YOUR OBJECTIVE: The answer should be every line below, retyped exactly.

DATA FOR ANALYSIS:

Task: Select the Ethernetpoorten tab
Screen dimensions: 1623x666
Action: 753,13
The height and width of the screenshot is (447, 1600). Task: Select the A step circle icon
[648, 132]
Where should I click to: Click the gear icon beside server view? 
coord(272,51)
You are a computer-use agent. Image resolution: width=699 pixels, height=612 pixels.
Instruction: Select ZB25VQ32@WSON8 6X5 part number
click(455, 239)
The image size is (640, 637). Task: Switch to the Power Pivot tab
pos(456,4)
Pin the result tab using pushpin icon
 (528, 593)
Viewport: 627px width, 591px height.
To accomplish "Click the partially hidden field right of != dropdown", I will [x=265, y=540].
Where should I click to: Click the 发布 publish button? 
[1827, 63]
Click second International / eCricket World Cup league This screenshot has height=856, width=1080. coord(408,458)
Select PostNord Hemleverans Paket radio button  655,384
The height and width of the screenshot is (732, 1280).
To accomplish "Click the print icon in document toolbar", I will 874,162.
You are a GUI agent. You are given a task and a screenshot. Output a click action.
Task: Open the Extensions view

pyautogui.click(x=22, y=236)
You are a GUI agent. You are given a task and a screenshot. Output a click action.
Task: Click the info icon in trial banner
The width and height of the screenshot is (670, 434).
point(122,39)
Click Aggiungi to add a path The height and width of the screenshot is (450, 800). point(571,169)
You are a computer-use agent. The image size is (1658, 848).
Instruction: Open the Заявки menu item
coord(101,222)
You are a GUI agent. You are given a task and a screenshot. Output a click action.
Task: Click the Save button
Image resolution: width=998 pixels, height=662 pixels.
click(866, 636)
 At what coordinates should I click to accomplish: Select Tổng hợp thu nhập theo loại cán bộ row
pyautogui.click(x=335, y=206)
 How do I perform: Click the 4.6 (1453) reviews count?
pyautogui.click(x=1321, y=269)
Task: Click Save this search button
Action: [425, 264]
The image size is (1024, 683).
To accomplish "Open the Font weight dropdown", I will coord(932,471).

ANSWER TO THE EXERCISE:
Task: Select the Ethernetpoorten tab
Screen dimensions: 1623x666
Action: 753,13
The height and width of the screenshot is (447, 1600). Task: Select the A step circle icon
[648, 132]
Where should I click to: Click the gear icon beside server view? 
coord(272,51)
You are a computer-use agent. Image resolution: width=699 pixels, height=612 pixels.
Instruction: Select ZB25VQ32@WSON8 6X5 part number
click(455, 239)
The image size is (640, 637). Task: Switch to the Power Pivot tab
pos(456,4)
Pin the result tab using pushpin icon
 (528, 593)
Viewport: 627px width, 591px height.
To accomplish "Click the partially hidden field right of != dropdown", I will [x=265, y=540].
Where should I click to: Click the 发布 publish button? 
[1827, 63]
Click second International / eCricket World Cup league This screenshot has height=856, width=1080. coord(408,458)
Select PostNord Hemleverans Paket radio button  655,384
The height and width of the screenshot is (732, 1280).
To accomplish "Click the print icon in document toolbar", I will 874,162.
You are a GUI agent. You are given a task and a screenshot. Output a click action.
Task: Open the Extensions view

pyautogui.click(x=22, y=236)
You are a GUI agent. You are given a task and a screenshot. Output a click action.
Task: Click the info icon in trial banner
The width and height of the screenshot is (670, 434).
point(122,39)
Click Aggiungi to add a path The height and width of the screenshot is (450, 800). point(571,169)
You are a computer-use agent. The image size is (1658, 848).
Instruction: Open the Заявки menu item
coord(101,222)
You are a GUI agent. You are given a task and a screenshot. Output a click action.
Task: Click the Save button
Image resolution: width=998 pixels, height=662 pixels.
click(866, 636)
 At what coordinates should I click to accomplish: Select Tổng hợp thu nhập theo loại cán bộ row
pyautogui.click(x=335, y=206)
 How do I perform: Click the 4.6 (1453) reviews count?
pyautogui.click(x=1321, y=269)
Task: Click Save this search button
Action: [425, 264]
The image size is (1024, 683).
To accomplish "Open the Font weight dropdown", I will coord(932,471).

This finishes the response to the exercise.